PHILLIP: All right, everyone. Coming up next, the panel is going to give us their nightcaps. Stay with us.
(COMMERCIAL BREAK)
[22:58:21]
PHILLIP: We are back and it is time for the "NewsNightcap." You each have 30 seconds to say your piece. Van, you're up.
JONES: I just think that Walz could appeal to African-American men. They're still struggling there because people don't know this. He was the governor that made sure that Keith Ellison, the attorney general in Minnesota, could prosecute the cop that killed George Floyd.
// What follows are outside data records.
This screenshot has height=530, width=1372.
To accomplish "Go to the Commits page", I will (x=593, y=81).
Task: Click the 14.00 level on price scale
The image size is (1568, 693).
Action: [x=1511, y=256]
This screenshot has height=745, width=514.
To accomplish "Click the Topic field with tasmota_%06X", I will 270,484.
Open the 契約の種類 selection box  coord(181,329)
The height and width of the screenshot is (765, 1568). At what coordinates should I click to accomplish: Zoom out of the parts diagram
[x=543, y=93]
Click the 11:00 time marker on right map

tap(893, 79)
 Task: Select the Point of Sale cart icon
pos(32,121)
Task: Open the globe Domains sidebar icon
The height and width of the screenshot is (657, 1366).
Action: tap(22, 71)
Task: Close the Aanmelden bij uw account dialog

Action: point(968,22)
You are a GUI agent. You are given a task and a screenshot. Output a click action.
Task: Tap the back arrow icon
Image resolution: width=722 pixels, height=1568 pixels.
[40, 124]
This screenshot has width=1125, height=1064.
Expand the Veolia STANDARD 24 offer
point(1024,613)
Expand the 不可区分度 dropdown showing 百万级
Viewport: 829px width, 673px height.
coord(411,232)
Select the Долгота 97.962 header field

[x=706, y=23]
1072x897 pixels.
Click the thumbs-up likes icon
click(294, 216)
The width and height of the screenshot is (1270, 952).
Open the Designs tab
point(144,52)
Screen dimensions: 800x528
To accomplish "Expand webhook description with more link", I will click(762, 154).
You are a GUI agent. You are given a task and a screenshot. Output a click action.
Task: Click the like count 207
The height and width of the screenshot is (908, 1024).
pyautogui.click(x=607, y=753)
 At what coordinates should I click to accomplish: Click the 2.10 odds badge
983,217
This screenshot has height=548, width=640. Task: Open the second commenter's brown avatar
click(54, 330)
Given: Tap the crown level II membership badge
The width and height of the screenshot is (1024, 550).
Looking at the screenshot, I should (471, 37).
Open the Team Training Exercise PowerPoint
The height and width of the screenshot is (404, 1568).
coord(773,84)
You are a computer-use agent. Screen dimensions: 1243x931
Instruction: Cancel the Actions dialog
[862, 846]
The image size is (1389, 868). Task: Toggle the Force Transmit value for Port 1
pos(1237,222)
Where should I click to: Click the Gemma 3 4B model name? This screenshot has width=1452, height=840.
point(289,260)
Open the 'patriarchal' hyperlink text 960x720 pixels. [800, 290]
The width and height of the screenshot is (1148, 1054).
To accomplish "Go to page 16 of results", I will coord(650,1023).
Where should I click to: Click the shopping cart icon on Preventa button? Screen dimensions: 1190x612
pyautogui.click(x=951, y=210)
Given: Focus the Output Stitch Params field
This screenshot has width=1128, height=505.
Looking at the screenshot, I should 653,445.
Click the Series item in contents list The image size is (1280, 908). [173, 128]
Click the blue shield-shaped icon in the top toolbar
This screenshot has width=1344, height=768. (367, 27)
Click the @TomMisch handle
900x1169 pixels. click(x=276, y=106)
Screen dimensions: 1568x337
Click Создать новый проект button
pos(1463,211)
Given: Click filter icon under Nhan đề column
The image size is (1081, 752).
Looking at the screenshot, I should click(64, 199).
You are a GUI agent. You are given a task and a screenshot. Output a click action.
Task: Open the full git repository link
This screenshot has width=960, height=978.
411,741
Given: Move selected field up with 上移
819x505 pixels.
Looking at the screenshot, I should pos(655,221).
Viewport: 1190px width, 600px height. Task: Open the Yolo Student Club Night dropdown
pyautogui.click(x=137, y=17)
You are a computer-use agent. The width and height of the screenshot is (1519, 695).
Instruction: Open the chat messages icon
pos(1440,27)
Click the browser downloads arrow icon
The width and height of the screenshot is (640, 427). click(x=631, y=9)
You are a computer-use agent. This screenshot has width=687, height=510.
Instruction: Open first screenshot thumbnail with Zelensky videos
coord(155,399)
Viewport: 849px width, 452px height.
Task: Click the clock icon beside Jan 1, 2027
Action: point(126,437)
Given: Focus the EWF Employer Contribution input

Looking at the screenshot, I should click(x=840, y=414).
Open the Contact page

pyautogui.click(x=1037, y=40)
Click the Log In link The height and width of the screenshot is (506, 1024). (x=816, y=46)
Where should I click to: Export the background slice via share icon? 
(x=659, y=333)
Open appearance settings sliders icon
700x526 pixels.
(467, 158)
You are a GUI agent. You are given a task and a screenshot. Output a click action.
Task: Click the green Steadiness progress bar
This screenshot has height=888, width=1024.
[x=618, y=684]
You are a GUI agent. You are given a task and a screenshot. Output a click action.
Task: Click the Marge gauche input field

The local prosecutor was blowing that case and Walz reached in and gave the case to Keith Ellison, who's an amazing lawyer, and that is why George Floyd's murderer went to jail. He should brag on that more.
PHILLIP: Lee.
LEE: It is time for Kamala Harris to sit down for a tough interview, to stand up for a tough press conference. She wants to be the President of the United States, it's time to answer some tough questions.
President Trump, you can love him, you can hate him. The fact is that if you tell him that he'd be going around the room answering a whole bunch of questions from a lot of hostile media, he's like, all right, sign me up. He's happy to do it over and over again. I think the time has come for Kamala Harris to face the music.
PHILLIP: I am all for the interview and for the press conference. Bill? BURTON: Do not sleep on Gwen Walz, the first lady in Minnesota. She is a baller. She's the first --she is the first lady in Minnesota to have an office inside the Capitol. She's been an educator for her whole career. She's worked on prison reform. She's worked on getting education inside of prisons in order to, like, cut back on recidivism rates.
She's been fighting for kids and for the community for a long time and LGBTQ plus rights. And she is going to be a secret weapon that people do not see coming.
PHILLIP: All right, Coleman.
HUGHES: I think it's possible that Kamala Harris lost the election today with her decision to forego Josh Shapiro.
[23:00:00]
Can't be stated enough. There's no path to victory really without Pennsylvania. She was handed on a silver-- silver platter, the extremely popular governor of Pennsylvania that could get him -- get her that one extra percentage point that could determine the election. There's a chance we look back on this as a huge mistake.
PHILLIP: We'll see. Natasha.
ALFORD: We'll see. I don't agree with them, but that's okay. My call to action is that more teachers run for office. People who have served, who've served America's children, who know the weight of it, who know the pressure, that's experience that I think qualifies.
PHILLIP: We love teachers around here. Everyone, thank you very much. We appreciate you joining us and thank you for watching "NewsNight." "Laura Coates Live" starts right now.